Rows showing where targets appear:
····················

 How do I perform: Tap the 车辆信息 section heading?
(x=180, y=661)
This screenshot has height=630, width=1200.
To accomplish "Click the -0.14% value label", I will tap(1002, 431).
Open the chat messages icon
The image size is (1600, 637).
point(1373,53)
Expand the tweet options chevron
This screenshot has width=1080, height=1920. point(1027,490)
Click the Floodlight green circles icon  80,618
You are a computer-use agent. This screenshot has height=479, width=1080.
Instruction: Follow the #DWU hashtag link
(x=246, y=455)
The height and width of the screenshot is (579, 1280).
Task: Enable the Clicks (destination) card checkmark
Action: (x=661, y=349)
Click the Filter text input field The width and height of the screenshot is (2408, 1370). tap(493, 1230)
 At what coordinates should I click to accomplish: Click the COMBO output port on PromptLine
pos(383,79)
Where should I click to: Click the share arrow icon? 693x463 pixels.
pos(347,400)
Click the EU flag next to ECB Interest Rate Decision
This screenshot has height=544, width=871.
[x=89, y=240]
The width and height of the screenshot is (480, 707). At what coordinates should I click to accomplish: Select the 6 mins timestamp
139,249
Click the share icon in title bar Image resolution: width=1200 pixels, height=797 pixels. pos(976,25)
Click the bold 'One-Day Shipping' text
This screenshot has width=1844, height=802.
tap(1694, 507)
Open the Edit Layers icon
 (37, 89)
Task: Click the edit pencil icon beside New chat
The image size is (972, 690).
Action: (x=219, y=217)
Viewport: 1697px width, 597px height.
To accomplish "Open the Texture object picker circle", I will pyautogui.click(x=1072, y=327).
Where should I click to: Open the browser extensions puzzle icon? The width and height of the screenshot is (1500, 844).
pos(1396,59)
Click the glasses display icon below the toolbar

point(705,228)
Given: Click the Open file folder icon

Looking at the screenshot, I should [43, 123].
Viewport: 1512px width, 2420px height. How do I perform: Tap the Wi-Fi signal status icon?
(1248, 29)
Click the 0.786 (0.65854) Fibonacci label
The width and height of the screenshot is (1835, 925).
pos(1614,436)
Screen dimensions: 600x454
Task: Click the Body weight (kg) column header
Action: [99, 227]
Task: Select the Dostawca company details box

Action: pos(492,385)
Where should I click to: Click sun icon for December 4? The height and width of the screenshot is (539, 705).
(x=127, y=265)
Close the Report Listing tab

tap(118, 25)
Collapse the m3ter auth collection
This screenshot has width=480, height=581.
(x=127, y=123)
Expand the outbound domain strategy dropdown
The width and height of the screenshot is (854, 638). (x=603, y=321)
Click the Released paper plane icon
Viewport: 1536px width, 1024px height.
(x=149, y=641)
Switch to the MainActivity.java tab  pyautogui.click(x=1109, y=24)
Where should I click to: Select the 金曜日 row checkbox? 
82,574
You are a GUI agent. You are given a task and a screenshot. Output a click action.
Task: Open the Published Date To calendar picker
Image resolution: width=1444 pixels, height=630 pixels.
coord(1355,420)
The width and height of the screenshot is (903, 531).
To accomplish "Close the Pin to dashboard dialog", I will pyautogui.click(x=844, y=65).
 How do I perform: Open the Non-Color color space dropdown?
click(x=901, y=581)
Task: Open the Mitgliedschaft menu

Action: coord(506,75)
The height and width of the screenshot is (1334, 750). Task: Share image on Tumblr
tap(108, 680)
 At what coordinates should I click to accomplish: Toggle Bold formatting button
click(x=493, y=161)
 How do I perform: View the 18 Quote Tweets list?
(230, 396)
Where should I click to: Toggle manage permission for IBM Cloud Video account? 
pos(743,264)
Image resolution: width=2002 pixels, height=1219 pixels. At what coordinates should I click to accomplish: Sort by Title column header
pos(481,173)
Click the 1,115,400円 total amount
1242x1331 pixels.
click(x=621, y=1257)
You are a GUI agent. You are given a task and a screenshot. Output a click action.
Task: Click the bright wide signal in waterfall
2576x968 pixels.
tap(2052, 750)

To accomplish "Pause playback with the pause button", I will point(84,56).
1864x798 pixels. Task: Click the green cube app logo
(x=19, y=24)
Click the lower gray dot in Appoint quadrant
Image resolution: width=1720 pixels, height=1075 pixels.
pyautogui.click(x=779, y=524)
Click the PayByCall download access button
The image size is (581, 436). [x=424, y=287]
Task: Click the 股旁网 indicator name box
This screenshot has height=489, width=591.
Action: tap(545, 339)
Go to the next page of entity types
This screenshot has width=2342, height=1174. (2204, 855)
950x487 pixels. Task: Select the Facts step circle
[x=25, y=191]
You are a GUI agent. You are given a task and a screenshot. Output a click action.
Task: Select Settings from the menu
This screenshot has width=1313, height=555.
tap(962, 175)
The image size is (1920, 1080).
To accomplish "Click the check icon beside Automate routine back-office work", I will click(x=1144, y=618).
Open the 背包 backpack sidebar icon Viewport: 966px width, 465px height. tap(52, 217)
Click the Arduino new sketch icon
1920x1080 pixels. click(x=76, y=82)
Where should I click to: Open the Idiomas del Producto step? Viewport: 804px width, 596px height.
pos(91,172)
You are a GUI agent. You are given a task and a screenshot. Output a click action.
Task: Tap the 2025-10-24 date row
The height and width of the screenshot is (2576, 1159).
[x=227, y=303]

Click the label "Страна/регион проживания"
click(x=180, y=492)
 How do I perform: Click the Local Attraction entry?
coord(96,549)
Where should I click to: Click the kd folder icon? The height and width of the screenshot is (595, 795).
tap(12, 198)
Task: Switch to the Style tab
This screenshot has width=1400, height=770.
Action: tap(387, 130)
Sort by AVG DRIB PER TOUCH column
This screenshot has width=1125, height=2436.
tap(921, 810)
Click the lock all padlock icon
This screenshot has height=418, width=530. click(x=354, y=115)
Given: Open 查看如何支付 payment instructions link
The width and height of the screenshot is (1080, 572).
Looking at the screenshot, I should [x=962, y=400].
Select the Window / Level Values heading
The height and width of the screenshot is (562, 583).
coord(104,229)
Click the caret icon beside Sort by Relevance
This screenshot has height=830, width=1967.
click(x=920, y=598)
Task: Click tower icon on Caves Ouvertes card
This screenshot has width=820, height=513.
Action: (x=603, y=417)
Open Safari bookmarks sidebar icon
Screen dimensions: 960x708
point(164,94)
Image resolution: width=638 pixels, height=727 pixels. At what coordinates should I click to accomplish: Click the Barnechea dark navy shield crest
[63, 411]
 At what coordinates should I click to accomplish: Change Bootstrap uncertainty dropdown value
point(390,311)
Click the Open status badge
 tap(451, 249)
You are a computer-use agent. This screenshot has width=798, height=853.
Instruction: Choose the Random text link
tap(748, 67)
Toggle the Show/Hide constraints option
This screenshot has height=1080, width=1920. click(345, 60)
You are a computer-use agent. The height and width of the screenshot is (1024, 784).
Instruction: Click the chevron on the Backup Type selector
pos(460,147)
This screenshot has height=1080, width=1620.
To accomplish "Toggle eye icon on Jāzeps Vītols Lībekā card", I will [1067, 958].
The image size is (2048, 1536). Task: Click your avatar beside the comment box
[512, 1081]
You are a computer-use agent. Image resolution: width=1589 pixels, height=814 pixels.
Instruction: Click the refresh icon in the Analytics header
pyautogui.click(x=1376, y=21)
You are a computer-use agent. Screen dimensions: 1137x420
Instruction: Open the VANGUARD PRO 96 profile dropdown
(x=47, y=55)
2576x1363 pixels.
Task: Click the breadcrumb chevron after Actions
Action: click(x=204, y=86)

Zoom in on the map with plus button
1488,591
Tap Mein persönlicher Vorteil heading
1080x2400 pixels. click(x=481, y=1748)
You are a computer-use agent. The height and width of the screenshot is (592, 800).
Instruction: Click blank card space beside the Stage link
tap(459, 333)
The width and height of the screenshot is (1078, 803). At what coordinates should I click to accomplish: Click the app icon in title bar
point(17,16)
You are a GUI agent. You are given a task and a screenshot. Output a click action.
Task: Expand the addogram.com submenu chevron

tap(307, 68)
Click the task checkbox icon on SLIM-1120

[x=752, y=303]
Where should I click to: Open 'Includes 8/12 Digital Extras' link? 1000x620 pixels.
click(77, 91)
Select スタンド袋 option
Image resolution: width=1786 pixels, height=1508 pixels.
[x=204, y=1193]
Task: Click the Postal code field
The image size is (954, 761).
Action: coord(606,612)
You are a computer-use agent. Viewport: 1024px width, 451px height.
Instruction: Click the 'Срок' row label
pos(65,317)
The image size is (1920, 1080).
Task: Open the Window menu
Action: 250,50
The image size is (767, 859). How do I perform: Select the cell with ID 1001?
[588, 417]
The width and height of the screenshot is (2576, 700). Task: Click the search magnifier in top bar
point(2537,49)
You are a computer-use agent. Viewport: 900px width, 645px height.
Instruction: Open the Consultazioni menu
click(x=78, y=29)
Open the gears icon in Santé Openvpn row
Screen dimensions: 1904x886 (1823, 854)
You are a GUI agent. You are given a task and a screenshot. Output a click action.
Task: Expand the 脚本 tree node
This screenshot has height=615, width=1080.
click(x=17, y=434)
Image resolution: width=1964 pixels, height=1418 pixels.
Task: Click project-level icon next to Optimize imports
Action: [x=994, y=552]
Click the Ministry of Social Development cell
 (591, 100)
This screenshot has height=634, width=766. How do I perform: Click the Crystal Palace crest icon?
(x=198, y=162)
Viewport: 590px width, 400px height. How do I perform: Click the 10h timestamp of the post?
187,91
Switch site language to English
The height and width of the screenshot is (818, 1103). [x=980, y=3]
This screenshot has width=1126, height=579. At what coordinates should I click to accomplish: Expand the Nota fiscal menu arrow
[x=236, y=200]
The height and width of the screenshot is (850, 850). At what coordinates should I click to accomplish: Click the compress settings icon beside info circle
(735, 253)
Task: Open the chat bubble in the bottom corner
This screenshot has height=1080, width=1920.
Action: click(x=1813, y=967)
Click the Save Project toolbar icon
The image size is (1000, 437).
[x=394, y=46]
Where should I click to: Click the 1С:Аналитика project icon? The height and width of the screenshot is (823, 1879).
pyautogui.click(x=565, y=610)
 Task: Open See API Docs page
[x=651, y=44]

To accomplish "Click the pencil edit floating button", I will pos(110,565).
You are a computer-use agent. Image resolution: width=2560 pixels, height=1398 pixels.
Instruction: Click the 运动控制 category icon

····················

**AIM**
Substitute "share button" for "share arrow icon" in the listing, from its first line through the line with "[x=89, y=240]". Reproduce those lines with nothing else altered.

**FINAL RESULT**
 How do I perform: Tap the 车辆信息 section heading?
(x=180, y=661)
This screenshot has height=630, width=1200.
To accomplish "Click the -0.14% value label", I will tap(1002, 431).
Open the chat messages icon
The image size is (1600, 637).
point(1373,53)
Expand the tweet options chevron
This screenshot has width=1080, height=1920. point(1027,490)
Click the Floodlight green circles icon  80,618
You are a computer-use agent. This screenshot has height=479, width=1080.
Instruction: Follow the #DWU hashtag link
(x=246, y=455)
The height and width of the screenshot is (579, 1280).
Task: Enable the Clicks (destination) card checkmark
Action: (x=661, y=349)
Click the Filter text input field The width and height of the screenshot is (2408, 1370). tap(493, 1230)
 At what coordinates should I click to accomplish: Click the COMBO output port on PromptLine
pos(383,79)
Where should I click to: Click the share button? 693x463 pixels.
pos(347,400)
Click the EU flag next to ECB Interest Rate Decision
This screenshot has height=544, width=871.
[x=89, y=240]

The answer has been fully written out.